One of the latest and hottest trends in design is the Low-Poly trend. It basically refers to 3D meshes that have a small number of polygons, but with some rendering techniques and lighting effects, those meshes can end up looking like paper-craft or origami pieces.
The Low-Poly look is usually produced using a 3D software. But this tutorial will show you how to achieve a simple 2D version of it, using basic Photoshop and a really simple app, in order to create a nice Low-Poly text effect.
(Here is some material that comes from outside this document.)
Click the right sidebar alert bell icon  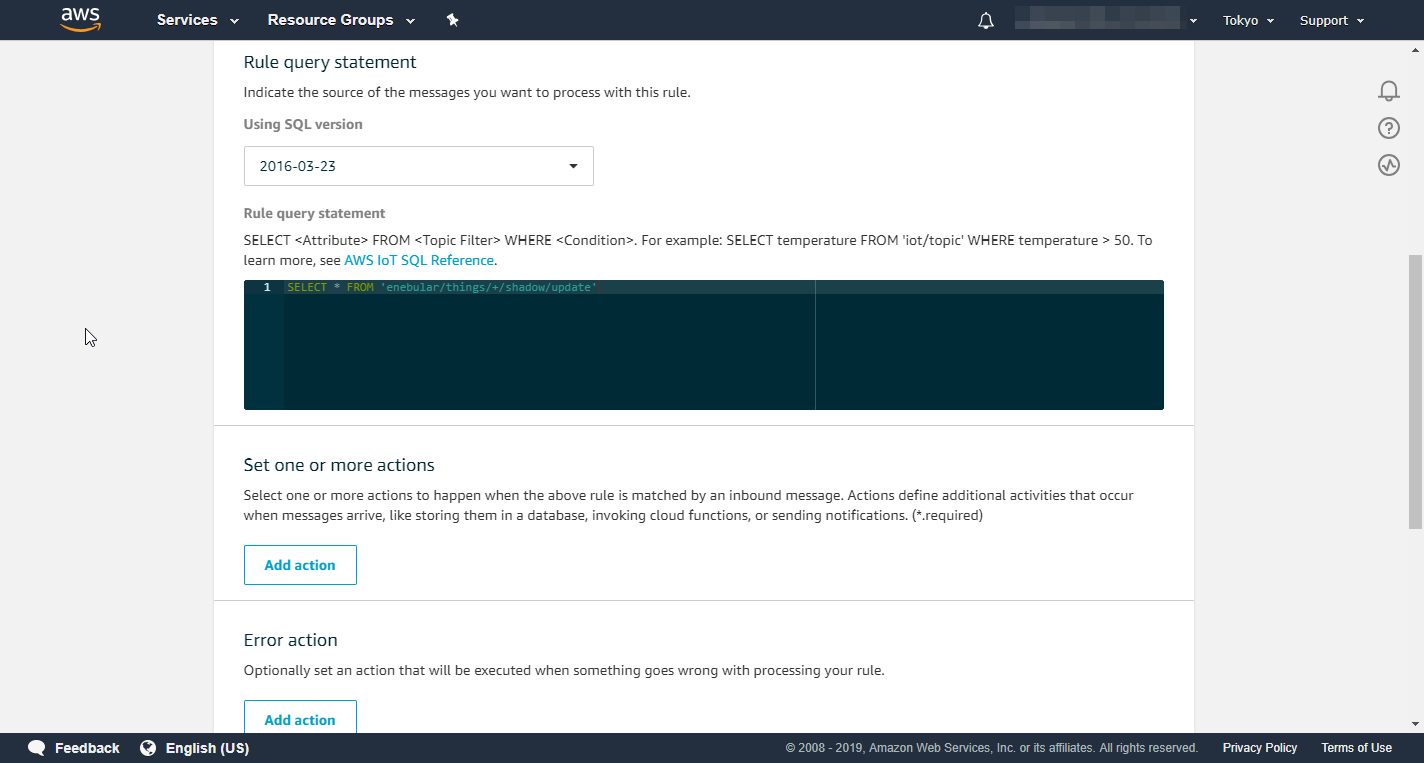coord(1388,91)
This was suggested by Sirbu Calin. Thank you for the great suggestion, Sirbu.
The Final Result:
- Software Used: Photoshop – Image Triangulator App
- Version: CC (CS3+ versions can be used as well) – 5+
- Time: 0:45 – 1:30 Hours
Create a new document with the dimensions you like. In this tutorial, the size used is A3, in order to print the result later. But you can use any other size you like as well, depending on what you want to use the final result for, and the length of the text you’re going to create.
Set the Foreground color to
#e7e9ea and the Background color to
#a4a5a1. Pick the Gradient Tool, choose the Foreground to Background gradient fill, and click the Radial Gradient icon.
Then, click and drag from the center of the document to one of the corners to create the background gradient.
Create the text in All Caps using the font Intrepid ExtraBold. The font Size is 180 pt and the Leading is 180 as well (you might need to use different values if you used different document dimensions).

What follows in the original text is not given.